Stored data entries
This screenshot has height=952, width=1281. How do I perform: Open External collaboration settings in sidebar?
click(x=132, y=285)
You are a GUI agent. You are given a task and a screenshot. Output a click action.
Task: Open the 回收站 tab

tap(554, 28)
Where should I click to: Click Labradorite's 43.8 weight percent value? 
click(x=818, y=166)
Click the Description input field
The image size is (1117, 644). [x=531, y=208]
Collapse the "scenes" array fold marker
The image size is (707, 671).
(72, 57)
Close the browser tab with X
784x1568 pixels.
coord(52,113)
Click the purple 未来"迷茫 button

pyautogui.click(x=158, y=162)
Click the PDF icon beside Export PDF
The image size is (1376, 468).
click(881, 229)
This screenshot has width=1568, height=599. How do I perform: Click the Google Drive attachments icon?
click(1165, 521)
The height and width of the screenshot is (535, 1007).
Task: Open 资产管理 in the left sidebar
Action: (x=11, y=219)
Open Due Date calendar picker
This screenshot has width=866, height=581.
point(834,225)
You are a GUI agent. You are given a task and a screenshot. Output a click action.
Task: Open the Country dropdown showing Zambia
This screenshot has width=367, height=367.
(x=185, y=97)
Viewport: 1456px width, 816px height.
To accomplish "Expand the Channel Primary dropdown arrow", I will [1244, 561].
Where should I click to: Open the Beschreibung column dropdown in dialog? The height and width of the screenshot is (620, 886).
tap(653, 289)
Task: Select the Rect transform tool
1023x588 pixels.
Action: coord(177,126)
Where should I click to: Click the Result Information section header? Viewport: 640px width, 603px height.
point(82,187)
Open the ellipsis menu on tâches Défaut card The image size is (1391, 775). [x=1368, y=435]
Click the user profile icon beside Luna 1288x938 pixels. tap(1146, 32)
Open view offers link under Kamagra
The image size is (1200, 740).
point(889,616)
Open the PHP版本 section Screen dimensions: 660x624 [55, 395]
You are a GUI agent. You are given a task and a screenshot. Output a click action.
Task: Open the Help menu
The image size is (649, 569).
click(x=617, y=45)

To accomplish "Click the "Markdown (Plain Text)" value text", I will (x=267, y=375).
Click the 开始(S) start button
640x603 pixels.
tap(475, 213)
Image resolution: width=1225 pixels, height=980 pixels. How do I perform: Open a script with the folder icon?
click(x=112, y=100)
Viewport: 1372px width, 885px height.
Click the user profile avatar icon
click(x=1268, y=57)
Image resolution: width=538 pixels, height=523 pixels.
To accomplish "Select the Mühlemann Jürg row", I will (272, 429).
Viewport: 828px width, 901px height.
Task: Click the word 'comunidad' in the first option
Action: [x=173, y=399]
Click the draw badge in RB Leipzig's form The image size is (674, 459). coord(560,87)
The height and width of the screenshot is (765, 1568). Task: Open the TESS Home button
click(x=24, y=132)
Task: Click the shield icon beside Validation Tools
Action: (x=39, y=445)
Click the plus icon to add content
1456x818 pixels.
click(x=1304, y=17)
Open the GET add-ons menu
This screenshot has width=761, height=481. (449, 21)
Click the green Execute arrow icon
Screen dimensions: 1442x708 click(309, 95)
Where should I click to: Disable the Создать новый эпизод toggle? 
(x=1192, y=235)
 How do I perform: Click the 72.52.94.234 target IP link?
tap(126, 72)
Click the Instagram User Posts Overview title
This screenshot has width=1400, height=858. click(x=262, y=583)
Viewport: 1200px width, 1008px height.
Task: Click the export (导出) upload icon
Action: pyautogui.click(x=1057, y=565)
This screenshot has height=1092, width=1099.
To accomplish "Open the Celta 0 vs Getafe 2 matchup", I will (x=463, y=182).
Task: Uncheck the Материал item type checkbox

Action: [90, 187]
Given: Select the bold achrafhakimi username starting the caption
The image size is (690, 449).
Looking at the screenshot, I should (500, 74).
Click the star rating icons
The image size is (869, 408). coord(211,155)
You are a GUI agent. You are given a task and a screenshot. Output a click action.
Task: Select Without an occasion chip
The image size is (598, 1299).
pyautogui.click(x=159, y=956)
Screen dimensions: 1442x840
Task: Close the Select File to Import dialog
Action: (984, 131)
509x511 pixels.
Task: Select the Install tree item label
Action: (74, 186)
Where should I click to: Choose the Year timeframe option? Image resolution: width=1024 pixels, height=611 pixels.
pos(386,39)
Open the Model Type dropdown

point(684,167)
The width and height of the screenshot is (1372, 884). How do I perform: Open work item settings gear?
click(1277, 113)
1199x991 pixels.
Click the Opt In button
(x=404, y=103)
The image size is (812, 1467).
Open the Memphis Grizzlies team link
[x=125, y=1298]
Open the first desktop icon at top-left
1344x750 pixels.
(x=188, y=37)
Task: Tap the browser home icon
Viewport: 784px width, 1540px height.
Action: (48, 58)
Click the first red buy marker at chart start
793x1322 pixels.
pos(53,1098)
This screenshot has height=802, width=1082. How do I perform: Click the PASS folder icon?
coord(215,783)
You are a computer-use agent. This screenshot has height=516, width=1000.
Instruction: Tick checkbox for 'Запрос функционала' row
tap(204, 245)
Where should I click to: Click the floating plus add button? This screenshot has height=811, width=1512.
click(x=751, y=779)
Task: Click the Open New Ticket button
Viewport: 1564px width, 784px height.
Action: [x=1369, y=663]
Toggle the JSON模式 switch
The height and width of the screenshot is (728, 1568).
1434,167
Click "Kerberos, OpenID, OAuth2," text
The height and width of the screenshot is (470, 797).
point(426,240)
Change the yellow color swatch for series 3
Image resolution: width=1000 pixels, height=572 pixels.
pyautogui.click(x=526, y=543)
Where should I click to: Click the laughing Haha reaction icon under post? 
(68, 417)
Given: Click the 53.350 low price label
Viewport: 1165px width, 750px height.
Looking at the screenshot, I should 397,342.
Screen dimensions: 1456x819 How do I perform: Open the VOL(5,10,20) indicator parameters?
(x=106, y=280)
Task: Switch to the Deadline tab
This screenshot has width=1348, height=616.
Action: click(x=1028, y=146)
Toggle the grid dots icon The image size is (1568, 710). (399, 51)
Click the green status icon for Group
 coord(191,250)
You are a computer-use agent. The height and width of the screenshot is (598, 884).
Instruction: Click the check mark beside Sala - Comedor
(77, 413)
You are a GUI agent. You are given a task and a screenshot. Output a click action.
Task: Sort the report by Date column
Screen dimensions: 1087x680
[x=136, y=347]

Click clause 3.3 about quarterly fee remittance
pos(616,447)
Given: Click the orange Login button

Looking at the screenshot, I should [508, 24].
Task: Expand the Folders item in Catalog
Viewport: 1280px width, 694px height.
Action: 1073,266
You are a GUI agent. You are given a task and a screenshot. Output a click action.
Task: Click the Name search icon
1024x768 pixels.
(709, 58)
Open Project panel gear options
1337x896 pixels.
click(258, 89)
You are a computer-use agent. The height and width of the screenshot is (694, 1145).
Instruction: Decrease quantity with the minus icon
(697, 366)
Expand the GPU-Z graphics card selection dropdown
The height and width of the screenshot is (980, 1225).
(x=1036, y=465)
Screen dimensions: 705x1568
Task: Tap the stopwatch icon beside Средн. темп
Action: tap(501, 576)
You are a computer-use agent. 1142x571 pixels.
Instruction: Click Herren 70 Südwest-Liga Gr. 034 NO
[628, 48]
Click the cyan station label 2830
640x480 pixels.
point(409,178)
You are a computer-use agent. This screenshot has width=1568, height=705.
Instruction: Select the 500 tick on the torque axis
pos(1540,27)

_What the task asks_.
Your task is to output all of the data above word for word.

_Answer below_.
This screenshot has height=952, width=1281. How do I perform: Open External collaboration settings in sidebar?
click(x=132, y=285)
You are a GUI agent. You are given a task and a screenshot. Output a click action.
Task: Open the 回收站 tab

tap(554, 28)
Where should I click to: Click Labradorite's 43.8 weight percent value? 
click(x=818, y=166)
Click the Description input field
The image size is (1117, 644). [x=531, y=208]
Collapse the "scenes" array fold marker
The image size is (707, 671).
(72, 57)
Close the browser tab with X
784x1568 pixels.
coord(52,113)
Click the purple 未来"迷茫 button

pyautogui.click(x=158, y=162)
Click the PDF icon beside Export PDF
The image size is (1376, 468).
click(881, 229)
This screenshot has width=1568, height=599. How do I perform: Click the Google Drive attachments icon?
click(1165, 521)
The height and width of the screenshot is (535, 1007).
Task: Open 资产管理 in the left sidebar
Action: (x=11, y=219)
Open Due Date calendar picker
This screenshot has width=866, height=581.
point(834,225)
You are a GUI agent. You are given a task and a screenshot. Output a click action.
Task: Open the Country dropdown showing Zambia
This screenshot has width=367, height=367.
(x=185, y=97)
Viewport: 1456px width, 816px height.
To accomplish "Expand the Channel Primary dropdown arrow", I will [1244, 561].
Where should I click to: Open the Beschreibung column dropdown in dialog? The height and width of the screenshot is (620, 886).
tap(653, 289)
Task: Select the Rect transform tool
1023x588 pixels.
Action: coord(177,126)
Where should I click to: Click the Result Information section header? Viewport: 640px width, 603px height.
point(82,187)
Open the ellipsis menu on tâches Défaut card The image size is (1391, 775). [x=1368, y=435]
Click the user profile icon beside Luna 1288x938 pixels. tap(1146, 32)
Open view offers link under Kamagra
The image size is (1200, 740).
point(889,616)
Open the PHP版本 section Screen dimensions: 660x624 [55, 395]
You are a GUI agent. You are given a task and a screenshot. Output a click action.
Task: Open the Help menu
The image size is (649, 569).
click(x=617, y=45)

To accomplish "Click the "Markdown (Plain Text)" value text", I will (x=267, y=375).
Click the 开始(S) start button
640x603 pixels.
tap(475, 213)
Image resolution: width=1225 pixels, height=980 pixels. How do I perform: Open a script with the folder icon?
click(x=112, y=100)
Viewport: 1372px width, 885px height.
Click the user profile avatar icon
click(x=1268, y=57)
Image resolution: width=538 pixels, height=523 pixels.
To accomplish "Select the Mühlemann Jürg row", I will (272, 429).
Viewport: 828px width, 901px height.
Task: Click the word 'comunidad' in the first option
Action: [x=173, y=399]
Click the draw badge in RB Leipzig's form The image size is (674, 459). coord(560,87)
The height and width of the screenshot is (765, 1568). Task: Open the TESS Home button
click(x=24, y=132)
Task: Click the shield icon beside Validation Tools
Action: (x=39, y=445)
Click the plus icon to add content
1456x818 pixels.
click(x=1304, y=17)
Open the GET add-ons menu
This screenshot has width=761, height=481. (449, 21)
Click the green Execute arrow icon
Screen dimensions: 1442x708 click(309, 95)
Where should I click to: Disable the Создать новый эпизод toggle? 
(x=1192, y=235)
 How do I perform: Click the 72.52.94.234 target IP link?
tap(126, 72)
Click the Instagram User Posts Overview title
This screenshot has width=1400, height=858. click(x=262, y=583)
Viewport: 1200px width, 1008px height.
Task: Click the export (导出) upload icon
Action: pyautogui.click(x=1057, y=565)
This screenshot has height=1092, width=1099.
To accomplish "Open the Celta 0 vs Getafe 2 matchup", I will (x=463, y=182).
Task: Uncheck the Материал item type checkbox

Action: [90, 187]
Given: Select the bold achrafhakimi username starting the caption
The image size is (690, 449).
Looking at the screenshot, I should (500, 74).
Click the star rating icons
The image size is (869, 408). coord(211,155)
You are a GUI agent. You are given a task and a screenshot. Output a click action.
Task: Select Without an occasion chip
The image size is (598, 1299).
pyautogui.click(x=159, y=956)
Screen dimensions: 1442x840
Task: Close the Select File to Import dialog
Action: (984, 131)
509x511 pixels.
Task: Select the Install tree item label
Action: (74, 186)
Where should I click to: Choose the Year timeframe option? Image resolution: width=1024 pixels, height=611 pixels.
pos(386,39)
Open the Model Type dropdown

point(684,167)
The width and height of the screenshot is (1372, 884). How do I perform: Open work item settings gear?
click(1277, 113)
1199x991 pixels.
Click the Opt In button
(x=404, y=103)
The image size is (812, 1467).
Open the Memphis Grizzlies team link
[x=125, y=1298]
Open the first desktop icon at top-left
1344x750 pixels.
(x=188, y=37)
Task: Tap the browser home icon
Viewport: 784px width, 1540px height.
Action: (48, 58)
Click the first red buy marker at chart start
793x1322 pixels.
pos(53,1098)
This screenshot has height=802, width=1082. How do I perform: Click the PASS folder icon?
coord(215,783)
You are a computer-use agent. This screenshot has height=516, width=1000.
Instruction: Tick checkbox for 'Запрос функционала' row
tap(204, 245)
Where should I click to: Click the floating plus add button? This screenshot has height=811, width=1512.
click(x=751, y=779)
Task: Click the Open New Ticket button
Viewport: 1564px width, 784px height.
Action: [x=1369, y=663]
Toggle the JSON模式 switch
The height and width of the screenshot is (728, 1568).
1434,167
Click "Kerberos, OpenID, OAuth2," text
The height and width of the screenshot is (470, 797).
point(426,240)
Change the yellow color swatch for series 3
Image resolution: width=1000 pixels, height=572 pixels.
pyautogui.click(x=526, y=543)
Where should I click to: Click the laughing Haha reaction icon under post? 
(68, 417)
Given: Click the 53.350 low price label
Viewport: 1165px width, 750px height.
Looking at the screenshot, I should 397,342.
Screen dimensions: 1456x819 How do I perform: Open the VOL(5,10,20) indicator parameters?
(x=106, y=280)
Task: Switch to the Deadline tab
This screenshot has width=1348, height=616.
Action: click(x=1028, y=146)
Toggle the grid dots icon The image size is (1568, 710). (399, 51)
Click the green status icon for Group
 coord(191,250)
You are a computer-use agent. The height and width of the screenshot is (598, 884).
Instruction: Click the check mark beside Sala - Comedor
(77, 413)
You are a GUI agent. You are given a task and a screenshot. Output a click action.
Task: Sort the report by Date column
Screen dimensions: 1087x680
[x=136, y=347]

Click clause 3.3 about quarterly fee remittance
pos(616,447)
Given: Click the orange Login button

Looking at the screenshot, I should [508, 24].
Task: Expand the Folders item in Catalog
Viewport: 1280px width, 694px height.
Action: 1073,266
You are a GUI agent. You are given a task and a screenshot. Output a click action.
Task: Click the Name search icon
1024x768 pixels.
(709, 58)
Open Project panel gear options
1337x896 pixels.
click(258, 89)
You are a computer-use agent. The height and width of the screenshot is (694, 1145).
Instruction: Decrease quantity with the minus icon
(697, 366)
Expand the GPU-Z graphics card selection dropdown
The height and width of the screenshot is (980, 1225).
(x=1036, y=465)
Screen dimensions: 705x1568
Task: Tap the stopwatch icon beside Средн. темп
Action: tap(501, 576)
You are a computer-use agent. 1142x571 pixels.
Instruction: Click Herren 70 Südwest-Liga Gr. 034 NO
[628, 48]
Click the cyan station label 2830
640x480 pixels.
point(409,178)
You are a computer-use agent. This screenshot has width=1568, height=705.
Instruction: Select the 500 tick on the torque axis
pos(1540,27)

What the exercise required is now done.